Please rewrite the items from the start through the line containing "I will coord(51,493).", replacing "label" with "heading" and leaving everything else unchanged.
--- --- ---
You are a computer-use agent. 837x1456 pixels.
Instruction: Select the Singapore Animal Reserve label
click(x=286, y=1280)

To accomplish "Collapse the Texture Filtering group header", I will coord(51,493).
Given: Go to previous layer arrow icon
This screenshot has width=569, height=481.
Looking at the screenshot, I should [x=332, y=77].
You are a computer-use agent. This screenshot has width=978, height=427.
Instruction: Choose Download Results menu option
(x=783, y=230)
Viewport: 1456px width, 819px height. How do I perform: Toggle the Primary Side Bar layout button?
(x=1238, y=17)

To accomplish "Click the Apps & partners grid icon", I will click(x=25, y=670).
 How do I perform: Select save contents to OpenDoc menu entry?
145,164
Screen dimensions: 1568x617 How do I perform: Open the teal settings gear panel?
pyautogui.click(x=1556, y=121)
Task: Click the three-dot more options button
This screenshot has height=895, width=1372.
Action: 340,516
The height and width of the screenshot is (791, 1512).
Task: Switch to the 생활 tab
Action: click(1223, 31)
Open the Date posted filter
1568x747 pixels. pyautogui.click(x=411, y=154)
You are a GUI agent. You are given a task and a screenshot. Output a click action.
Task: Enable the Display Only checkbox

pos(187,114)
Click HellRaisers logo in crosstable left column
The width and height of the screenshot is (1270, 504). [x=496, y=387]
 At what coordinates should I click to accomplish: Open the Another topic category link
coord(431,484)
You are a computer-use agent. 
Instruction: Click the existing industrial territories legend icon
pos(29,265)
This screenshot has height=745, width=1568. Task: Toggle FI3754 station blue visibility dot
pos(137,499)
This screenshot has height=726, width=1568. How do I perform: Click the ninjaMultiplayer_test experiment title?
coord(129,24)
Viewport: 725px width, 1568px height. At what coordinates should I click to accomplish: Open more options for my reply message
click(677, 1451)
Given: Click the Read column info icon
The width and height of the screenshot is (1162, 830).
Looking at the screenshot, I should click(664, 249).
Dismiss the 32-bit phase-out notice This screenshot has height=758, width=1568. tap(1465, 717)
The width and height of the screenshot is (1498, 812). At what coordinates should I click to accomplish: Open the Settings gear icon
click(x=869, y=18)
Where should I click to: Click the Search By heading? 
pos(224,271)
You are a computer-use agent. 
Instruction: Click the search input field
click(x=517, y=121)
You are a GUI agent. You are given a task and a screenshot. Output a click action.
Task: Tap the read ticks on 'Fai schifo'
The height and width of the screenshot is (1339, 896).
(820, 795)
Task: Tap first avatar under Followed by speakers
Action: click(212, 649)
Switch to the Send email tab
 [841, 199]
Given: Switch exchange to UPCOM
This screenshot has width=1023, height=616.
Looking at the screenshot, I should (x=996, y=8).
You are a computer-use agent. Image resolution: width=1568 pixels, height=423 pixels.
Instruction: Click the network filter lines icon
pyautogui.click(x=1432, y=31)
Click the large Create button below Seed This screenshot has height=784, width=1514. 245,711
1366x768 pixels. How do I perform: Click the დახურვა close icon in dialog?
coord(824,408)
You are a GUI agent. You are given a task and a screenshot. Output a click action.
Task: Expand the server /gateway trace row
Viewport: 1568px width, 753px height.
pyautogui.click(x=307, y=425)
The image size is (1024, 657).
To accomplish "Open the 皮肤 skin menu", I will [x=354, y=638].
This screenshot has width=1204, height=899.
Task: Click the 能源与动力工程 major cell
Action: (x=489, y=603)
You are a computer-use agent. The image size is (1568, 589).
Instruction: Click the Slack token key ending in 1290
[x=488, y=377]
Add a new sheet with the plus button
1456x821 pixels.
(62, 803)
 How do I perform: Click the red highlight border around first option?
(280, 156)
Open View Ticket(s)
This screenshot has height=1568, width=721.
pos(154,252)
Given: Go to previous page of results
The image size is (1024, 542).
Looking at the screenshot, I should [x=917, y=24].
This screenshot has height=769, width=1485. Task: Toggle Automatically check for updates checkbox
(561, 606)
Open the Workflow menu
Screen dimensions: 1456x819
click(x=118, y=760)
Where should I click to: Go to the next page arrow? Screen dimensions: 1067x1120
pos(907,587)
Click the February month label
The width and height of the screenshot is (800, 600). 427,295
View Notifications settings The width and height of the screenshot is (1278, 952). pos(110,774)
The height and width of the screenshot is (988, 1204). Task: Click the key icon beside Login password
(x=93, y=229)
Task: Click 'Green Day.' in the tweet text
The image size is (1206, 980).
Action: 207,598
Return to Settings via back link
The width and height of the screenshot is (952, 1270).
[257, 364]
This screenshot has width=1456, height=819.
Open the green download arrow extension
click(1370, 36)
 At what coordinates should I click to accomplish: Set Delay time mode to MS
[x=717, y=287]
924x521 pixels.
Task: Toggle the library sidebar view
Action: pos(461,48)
--- --- ---
(TASK ANSWER)
You are a computer-use agent. 837x1456 pixels.
Instruction: Select the Singapore Animal Reserve heading
click(x=286, y=1280)

To accomplish "Collapse the Texture Filtering group header", I will coord(51,493).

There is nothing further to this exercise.